* AIM OF THE TASK *
Would you write out the entries that follow word for word, omitting any images?
### EXTRACTED DATA ###
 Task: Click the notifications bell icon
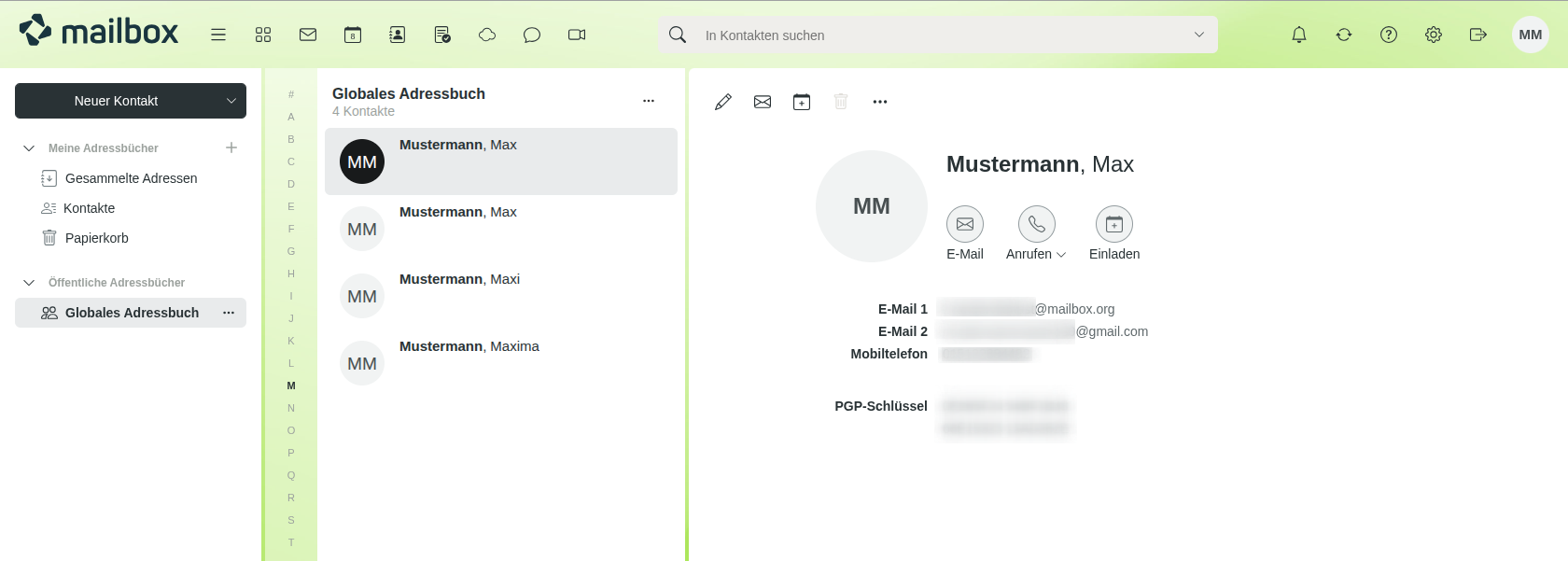tap(1299, 35)
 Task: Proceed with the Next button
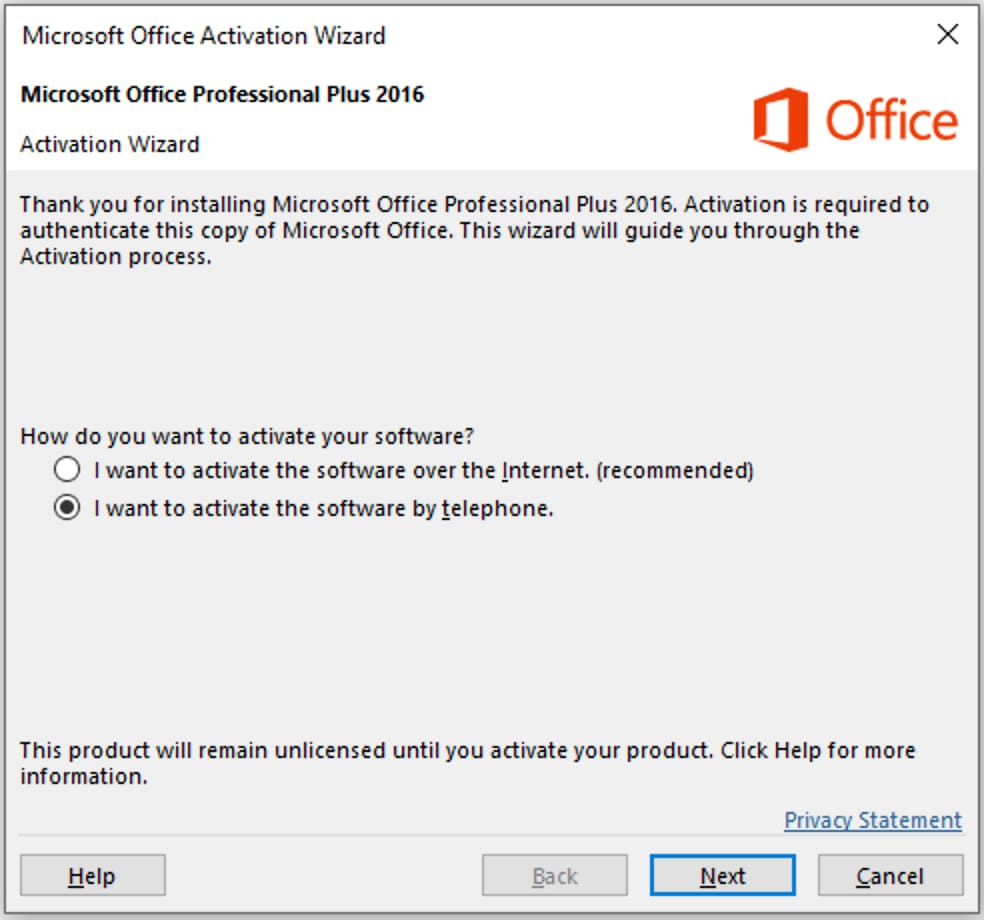(x=722, y=876)
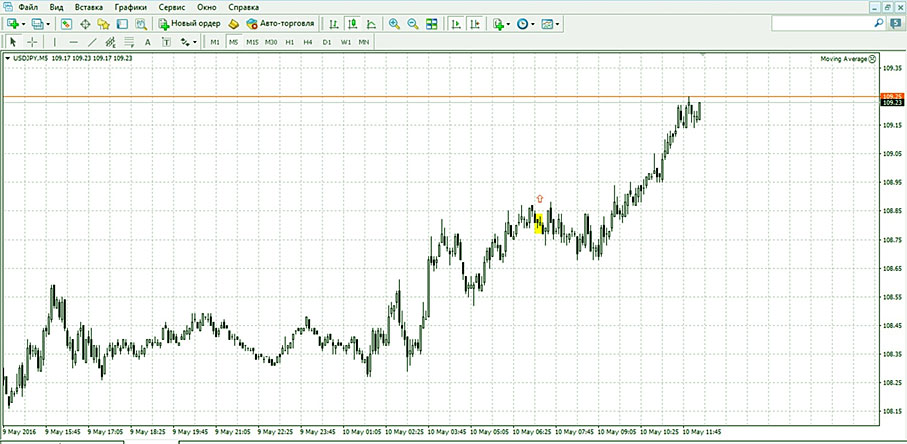Viewport: 907px width, 444px height.
Task: Click the Zoom In magnifier icon
Action: tap(394, 23)
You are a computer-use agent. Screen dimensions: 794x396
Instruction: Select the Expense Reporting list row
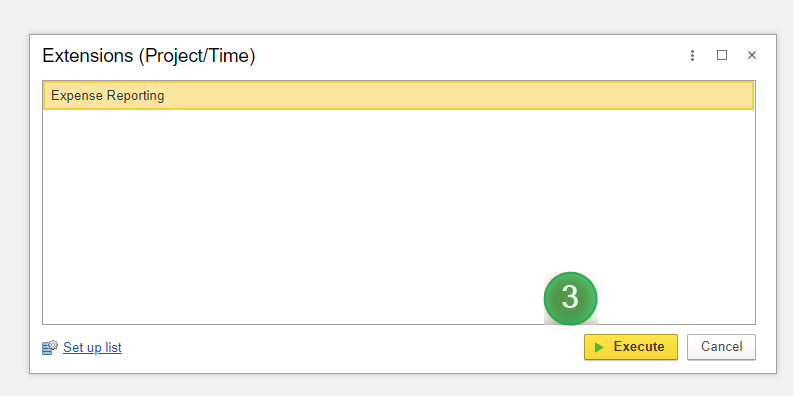[399, 96]
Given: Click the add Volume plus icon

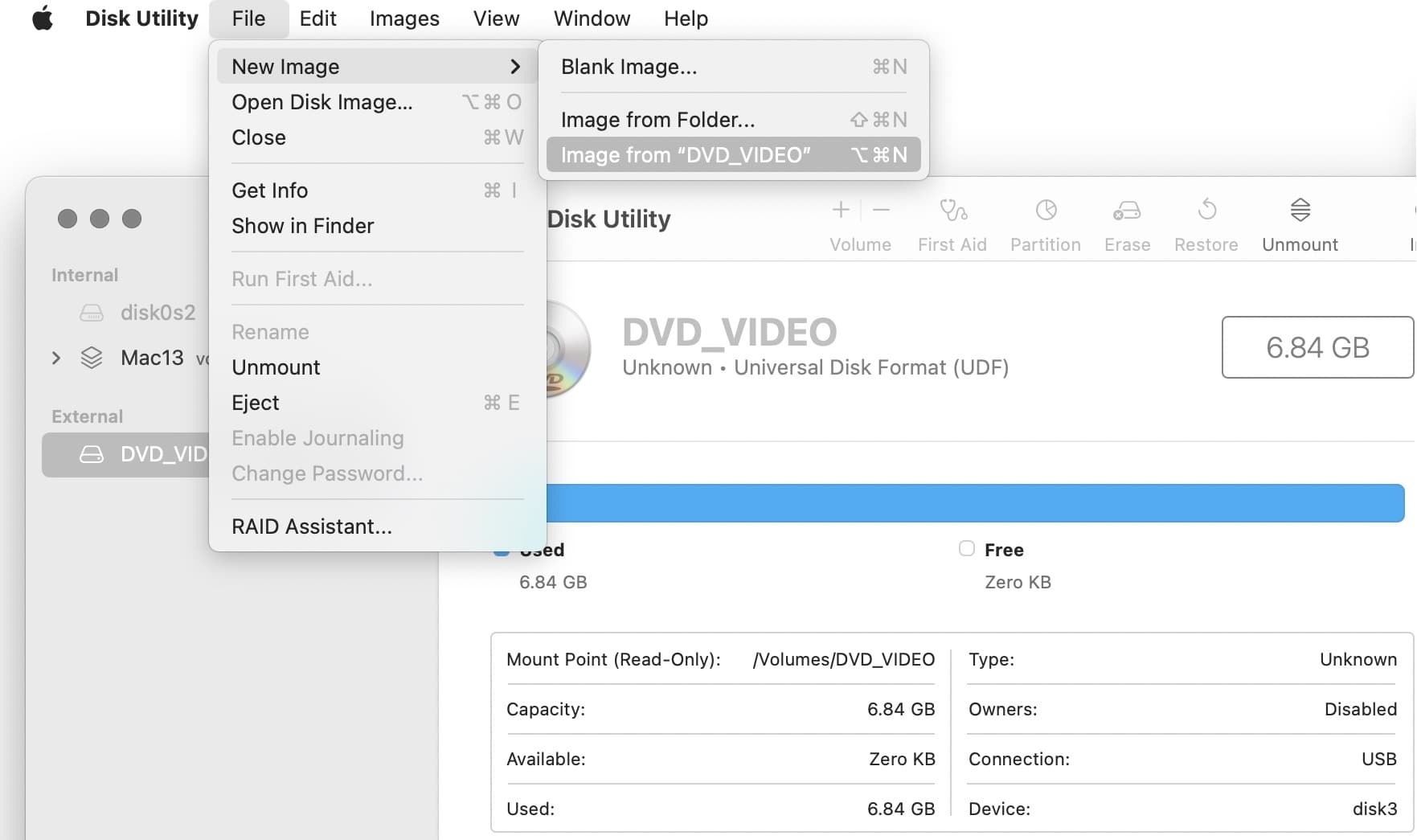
###
* TASK ANSWER *
 Task: Click the notifications bell icon
tap(1299, 35)
 Task: Proceed with the Next button
(x=722, y=876)
Viewport: 907px width, 444px height.
Task: Click the Zoom In magnifier icon
Action: tap(394, 23)
You are a computer-use agent. Screen dimensions: 794x396
Instruction: Select the Expense Reporting list row
[399, 96]
Given: Click the add Volume plus icon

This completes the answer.